Abriendo un poco más la mente y el espacio, no me siento diferente de los franceses y me da igual si la frontera está en Portbou, si cambia la bandera al cruzar la imaginaria raya, o si Colliure depende de un país u otro. Para mí son territorios queridos, llenos de hermanos, de amigos y de recuerdos comunes. Me siento cercano a los portugueses, no creo que cruzar el Guadiana o el Duero nos haga diferentes, y me encuentro tan a gusto en Vila Real con los pescadores del Algarve, como en la Punta del Moral con los carboneros que emigraron hace medio siglo. El Estrecho me parece que es exactamente eso, una separación tan estrecha que no puede representar el abismo que muchos se empeñan en imaginar, y cruzo los pocos kilómetros que me separan de África con alegría, porque sé que lo que hay en ese continente es lo mismo que hay en Europa, personas como nosotros que siempre me han recibido con los brazos abiertos, personas que se buscan la vida y sueñan con vivir mejor, como nosotros.

Siempre me ha parecido que las banderas, más que la unión, representan la división, son excluyentes, y si no dejan de agitarse nunca desaparecerán, realmente, las fronteras. Las banderas son símbolos a los que, muchas veces, se agarran los que pierden los argumentos; son trozos de tela de colores por los que se discrimina, se mata y se realizan todo tipo de tropelías cuando los exaltados se envuelven en ellas.

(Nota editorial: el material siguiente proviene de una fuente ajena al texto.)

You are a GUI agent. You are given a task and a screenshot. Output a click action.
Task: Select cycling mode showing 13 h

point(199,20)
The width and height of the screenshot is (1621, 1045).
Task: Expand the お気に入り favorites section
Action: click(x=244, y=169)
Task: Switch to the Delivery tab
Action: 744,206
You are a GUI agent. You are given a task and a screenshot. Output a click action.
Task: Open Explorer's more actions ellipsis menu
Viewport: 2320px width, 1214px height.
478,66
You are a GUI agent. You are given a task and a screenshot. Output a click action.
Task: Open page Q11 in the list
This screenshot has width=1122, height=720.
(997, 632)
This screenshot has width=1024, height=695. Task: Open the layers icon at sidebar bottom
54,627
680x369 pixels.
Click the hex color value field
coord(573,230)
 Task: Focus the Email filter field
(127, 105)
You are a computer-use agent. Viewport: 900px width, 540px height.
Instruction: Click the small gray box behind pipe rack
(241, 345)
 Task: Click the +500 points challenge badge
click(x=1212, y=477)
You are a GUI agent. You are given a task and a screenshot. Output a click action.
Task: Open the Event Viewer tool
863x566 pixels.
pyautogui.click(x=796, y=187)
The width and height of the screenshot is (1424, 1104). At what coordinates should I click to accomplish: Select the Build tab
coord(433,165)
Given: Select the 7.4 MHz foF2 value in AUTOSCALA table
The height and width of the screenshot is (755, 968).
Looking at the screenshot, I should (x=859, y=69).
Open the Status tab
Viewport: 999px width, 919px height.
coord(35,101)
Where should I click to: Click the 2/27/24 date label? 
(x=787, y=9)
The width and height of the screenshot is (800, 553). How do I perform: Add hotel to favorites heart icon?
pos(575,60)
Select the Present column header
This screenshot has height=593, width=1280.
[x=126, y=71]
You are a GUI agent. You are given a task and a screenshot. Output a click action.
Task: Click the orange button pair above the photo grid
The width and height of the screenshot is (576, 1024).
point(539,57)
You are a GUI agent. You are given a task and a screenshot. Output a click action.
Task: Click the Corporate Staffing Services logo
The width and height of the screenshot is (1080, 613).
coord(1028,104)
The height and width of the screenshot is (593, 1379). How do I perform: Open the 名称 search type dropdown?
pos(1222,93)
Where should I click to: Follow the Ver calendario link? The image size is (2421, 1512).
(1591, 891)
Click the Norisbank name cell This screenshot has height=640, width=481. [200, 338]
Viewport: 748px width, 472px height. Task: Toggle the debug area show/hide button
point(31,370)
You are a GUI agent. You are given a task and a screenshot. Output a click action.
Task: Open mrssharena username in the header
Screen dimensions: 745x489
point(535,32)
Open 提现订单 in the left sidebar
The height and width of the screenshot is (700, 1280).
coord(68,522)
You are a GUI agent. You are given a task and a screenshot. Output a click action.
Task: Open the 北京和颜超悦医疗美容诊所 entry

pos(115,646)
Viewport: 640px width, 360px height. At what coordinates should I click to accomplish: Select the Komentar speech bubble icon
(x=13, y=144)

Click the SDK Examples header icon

Dejemos en paz las banderas y agitemos más la Declaración de los derechos humanos, la cultura que nos iguala y nos hace únicos, o el hermanamiento entre los pueblos.

Dejemos lo que nos divide y centrémonos en lo que nos une, porque si nos empeñamos en encontrar diferencias, cada uno somos como somos, tan exclusivos que tendríamos que tener una bandera particular, un estandarte con nuestro ADN dibujado, a todo color.